I tried running 4 and 8 copies of my test program at the same time. The speed-up was 12%, which was better that I thought it would be, but nowhere near 50%... Could it be in your program, that one thread gets to run while the other one is waiting for data from the L2 or L3 cache? Even a single 47×47×256 bit array is 69 Kbytes, so all data can't fit in the L1 data cache.

User avatar
simsim314
Posts: 1823
Joined: February 10th, 2014, 1:27 pm

Re: LifeCube - new fast AVX iterator (in C++)

Post by simsim314 » August 5th, 2016, 6:11 am

simeks wrote:The innermost loop that computes 256 cells per iteration compiles to only 47 instructions, so it's an average of 2.25 instructions/clock cycle, which isn't that wild...
Wow this does sounds like well optimized iterator...

I can only confirm that on my station your iterator runs at 46 BCO/s (billion cell operations) per single thread and my 8.5 BCO/s. This is really cool...

===

I need to investigate this issue - it could be that LifeCube is a bad idea after all due to L1 cache issue or something else I'm missing.

User avatar
simsim314
Posts: 1823
Joined: February 10th, 2014, 1:27 pm

Re: LifeCube - new fast AVX iterator (in C++)

Post by simsim314 » August 5th, 2016, 11:48 am

I've played with GolGrid class, and here are some of my remarks/changes:

1. I've managed to make it compile with MSVC from VS2013, although I couldn't make it vectorize the iteration loop.
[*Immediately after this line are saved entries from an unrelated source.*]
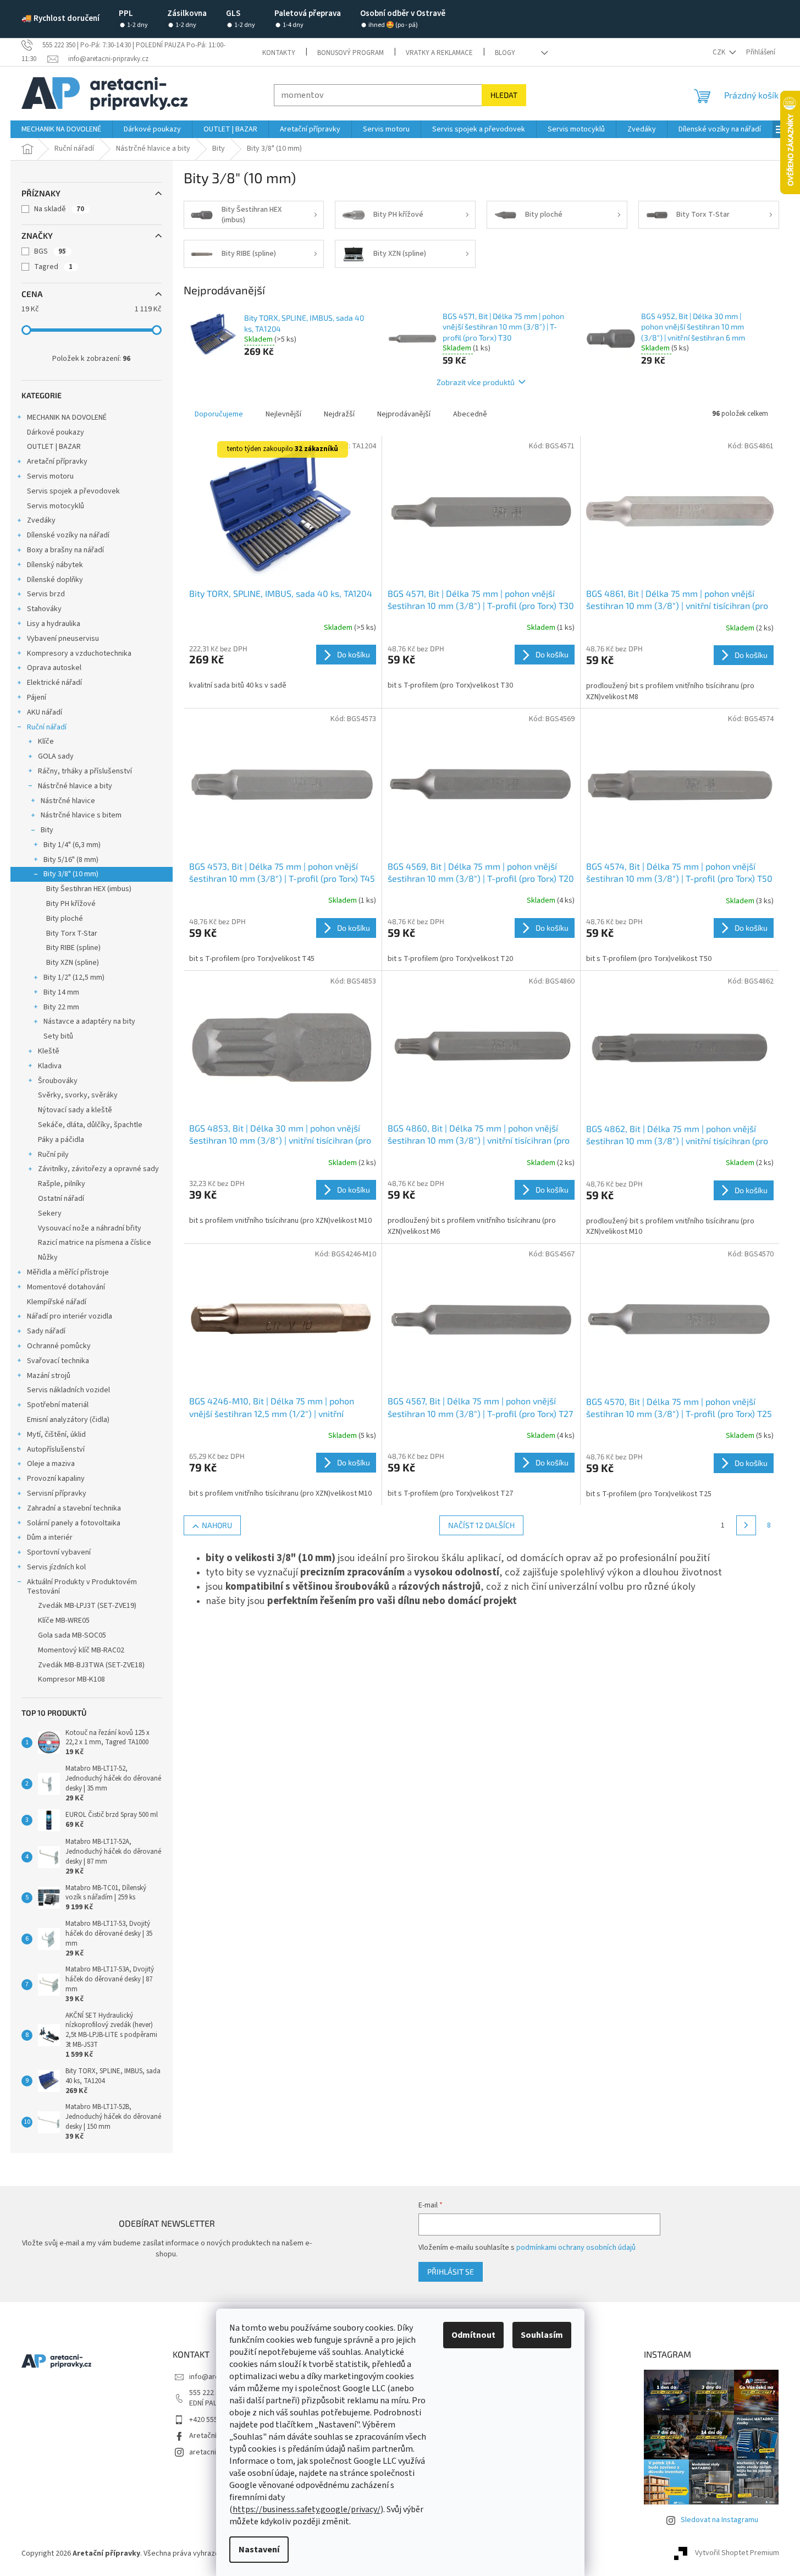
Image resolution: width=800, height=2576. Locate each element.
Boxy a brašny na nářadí (65, 550)
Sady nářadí (46, 1331)
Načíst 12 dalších (481, 1525)
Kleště (48, 1051)
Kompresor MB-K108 (71, 1679)
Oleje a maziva (51, 1463)
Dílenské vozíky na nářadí (68, 535)
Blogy (505, 53)
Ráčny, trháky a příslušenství (85, 771)
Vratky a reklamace (439, 53)
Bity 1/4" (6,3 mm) (72, 844)
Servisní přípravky (56, 1493)
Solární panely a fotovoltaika (73, 1523)
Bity (47, 830)
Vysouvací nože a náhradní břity (89, 1228)
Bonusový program (350, 53)
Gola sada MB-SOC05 (72, 1635)
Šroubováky (58, 1080)
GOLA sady (56, 756)
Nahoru (217, 1525)
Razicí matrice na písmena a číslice (94, 1242)
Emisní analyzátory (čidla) (68, 1419)
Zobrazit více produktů (476, 382)
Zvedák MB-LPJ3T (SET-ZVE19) (87, 1605)
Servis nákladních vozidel (68, 1390)
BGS (50, 251)
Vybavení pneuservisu (63, 638)
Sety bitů (58, 1036)
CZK (720, 52)
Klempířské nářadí (56, 1302)
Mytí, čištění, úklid (56, 1434)
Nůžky (48, 1257)
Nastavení (259, 2550)
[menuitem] (61, 129)
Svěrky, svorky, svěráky (78, 1095)
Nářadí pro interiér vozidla (69, 1316)
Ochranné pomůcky (59, 1346)
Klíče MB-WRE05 (64, 1620)
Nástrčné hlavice (68, 800)
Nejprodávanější (404, 414)
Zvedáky (41, 520)
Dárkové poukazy (55, 432)
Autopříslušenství (56, 1449)
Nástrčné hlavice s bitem (81, 815)
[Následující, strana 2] (746, 1525)
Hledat (503, 95)
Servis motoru (50, 476)
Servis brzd (46, 594)
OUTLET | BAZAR (54, 446)
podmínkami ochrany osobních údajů (576, 2247)
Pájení (36, 697)
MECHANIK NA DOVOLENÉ (67, 417)
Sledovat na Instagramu (719, 2519)
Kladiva (50, 1066)
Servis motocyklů (55, 506)
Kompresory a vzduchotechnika (79, 653)
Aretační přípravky (57, 461)
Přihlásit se (450, 2271)
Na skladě (59, 209)
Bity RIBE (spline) (73, 947)
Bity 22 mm (61, 1007)
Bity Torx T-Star (71, 933)
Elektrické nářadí (54, 682)
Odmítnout (473, 2335)
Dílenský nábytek (55, 564)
So it obviously 4 times slower, but it works.

2. I've improved the iterator performance by 5%, using some simple tricks (check out GoLGrid_int_evolve_word in golgrid.c).

3. I've added OpenMP in the test.c - this gave the amazing 200 BCO/s on my i7 (i.e. ~ 2 * 10^11 cell evaluations per second).

4. I've measured more accurately 4 vs 8 threads, and it was ~20% difference.

It's obviously still back compatible, and works well with gcc.

EDIT

More precisely:

Threads ----------------- BCO/s
1 - No OpenMP-----------50
1 - OpenMP---------------43
2 - OpenMP---------------81
4 - OpenMP---------------160
8 - OpenMP---------------200
Attachments
speedtest.zip
(52.59 KiB) Downloaded 364 times

simeks
Posts: 407
Joined: March 11th, 2015, 12:03 pm
Location: Sweden

Re: LifeCube - new fast AVX iterator (in C++)

Post by simeks » August 6th, 2016, 5:34 am

simsim314 wrote:1. I've managed to make it compile with MSVC from VS2013, although I couldn't make it vectorize the iteration loop. So it obviously 4 times slower, but it works.
I downloaded Visual Studio Community 2015 to try this.
I've noticed in GCC that vectorization is very picky about the specific code constructs you use. I got MSVC to vectorize the loop by rewriting it to this:

Code: Select all

	for (row_ix = 0; row_ix < row_cnt; row_ix++)
	{
		u64 out_word = GoLGrid_int_evolve_word(in_entry[row_ix - 1], in_entry[row_ix], in_entry[row_ix + 1]);

		out_entry[row_ix] = out_word;
		or_of_result |= out_entry[row_ix];
	}
Note that if using "or_of_result |= out_word" instead, MSVC fails to vectorize, strangly enough.

The result is a bit slower than if compiled with GCC. MSVC decides to also unroll this inner loop, which might create unnecessary overhead. This could be the reason it is slower, but I haven't looked into this.
simsim314 wrote:2. I've improved the iterator performance by 5%, using some simple tricks (check out GoLGrid_int_evolve_word in golgrid.c).
Nice! This reduces the instruction count of the inner loop from 47 to 45.
simsim314 wrote:3. I've added OpenMP in the test.c - this gave the amazing 200 BCO/s on my i7 (i.e. ~ 2 * 10^11 cell evaluations per second).
Thanks for trying this! It will be nice to have a working example when I start experimenting with OpenMP.

User avatar
simsim314
Posts: 1823
Joined: February 10th, 2014, 1:27 pm

Re: LifeCube - new fast AVX iterator (in C++)

Post by simsim314 » August 6th, 2016, 5:59 am

simeks wrote:I got MSVC to vectorize the loop by rewriting it to this
Nice!

Here is my performance table for VS2015 (notice that it still didn't help for VS2013... but it looks like MSVC is terrible for this stuff anyway):

Threads ----------------- BCO/s
1 - No OpenMP-----------31
1 - OpenMP---------------30
2 - OpenMP---------------53
4 - OpenMP---------------91
8 - OpenMP---------------130

Looks like they also didn't implemented OpenMP properly as well.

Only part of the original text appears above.